Au vu de tous ces éléments, l’avis du Gouvernement est défavorable sur ces amendements.

M. le président. La parole est à Mme Raymonde Poncet Monge, pour explication de vote.

Mme Raymonde Poncet Monge. Le groupe Écologiste – Solidarité et Territoires soutiendra ces trois amendements, dans la continuité des batailles que nous menons, nous aussi, depuis des années pour la reconnaissance pleine et entière de la compétence médicale des sages-femmes.

Parmi les compétences de ces dernières, il y a, madame la ministre, le fait d’avoir les connaissances permettant de déterminer quand la grossesse physiologique ou la fausse couche nécessite un diagnostic médical. Cette capacité d’orientation fait partie de leur savoir : en cas de grossesse pathologique, les sages-femmes réorientent les patientes quand elles pensent que c’est nécessaire pour des raisons médicales. D’une certaine manière, vous niez ce savoir-là.

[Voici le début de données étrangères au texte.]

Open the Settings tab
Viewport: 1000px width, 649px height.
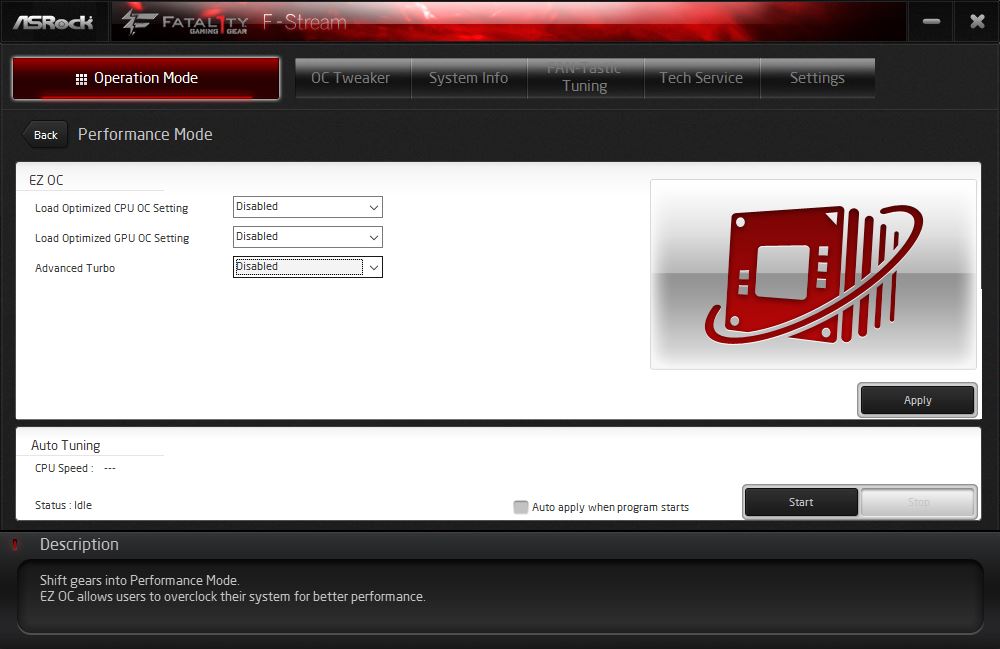click(x=817, y=78)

J’en profite pour indiquer que le référentiel métier des sages-femmes doit être repris parce que vous savez que, désormais, elles suivent une année d’études supérieures supplémentaire : leur parcours comprend un troisième cycle et la possibilité d’obtenir un doctorat en maïeutique. Puisque vous parliez de formation complémentaire, il conviendra de la prendre en compte, comme l’ensemble des années d’études.

En conclusion, si elle était refusée aux sages-femmes, il serait inadmissible, quoi qu’on en pense, d’accorder la compétence de mener une ISG aux infirmières en pratique avancée aux urgences. Peut-être en reparlerons-nous, mais ces dernières ont encore moins de légitimité au regard de leur formation. Si l’on refuse cette compétence aux sages-femmes, ce qui risque de se produire, il ne faut pas l’octroyer aux IPA aux urgences.

M. le président. La parole est à Mme Brigitte Devésa, pour explication de vote.

Mme Brigitte Devésa. Monsieur le rapporteur, après avoir entendu vos explications, je retire cet amendement proposé par ma collègue Annick Jacquemet.

M. le président. L’amendement n° 1 rectifié quinquies est retiré.

La parole est à Mme Émilienne Poumirol, pour explication de vote.

Mme Émilienne Poumirol. Je ne retirerai pas l’amendement parce que j’ai un peu de mal à comprendre vos explications, monsieur le rapporteur.

Vous indiquez qu’une fausse couche spontanée qui relève de malformations embryonnaires est de nature pathologique. Nous sommes bien d’accord. Je rappelle d’ailleurs que les fausses couches spontanées liées à une anomalie chromosomique, souvent, ne sont même pas diagnostiquées, parce que très précoces, et sont considérées comme un simple retard de règles par la patiente, qui n’a même pas fait son propre diagnostic de grossesse.

Si la fausse couche spontanée est pathologique, relevant donc de la médecine, les sages-femmes – je répète ce qui vient d’être dit – ont toute la compétence nécessaire : leur activité est reconnue comme ayant un caractère médical et non paramédical, comme les infirmières en pratique avancée, soit dit en passant. Il faut tenir compte, comme l’a rappelé ma collègue Raymonde Poncet Monge, de la modification des maquettes de formation, cette dernière se faisant non plus en cinq ans, mais en six ans.

Je veux bien admettre qu’on n’accepte pas notre proposition aujourd’hui, puisque la commission semble être sur cette position, mais je crois qu’il est indispensable que cette compétence soit reconnue dès que la nouvelle maquette de formation des sages-femmes sera effective.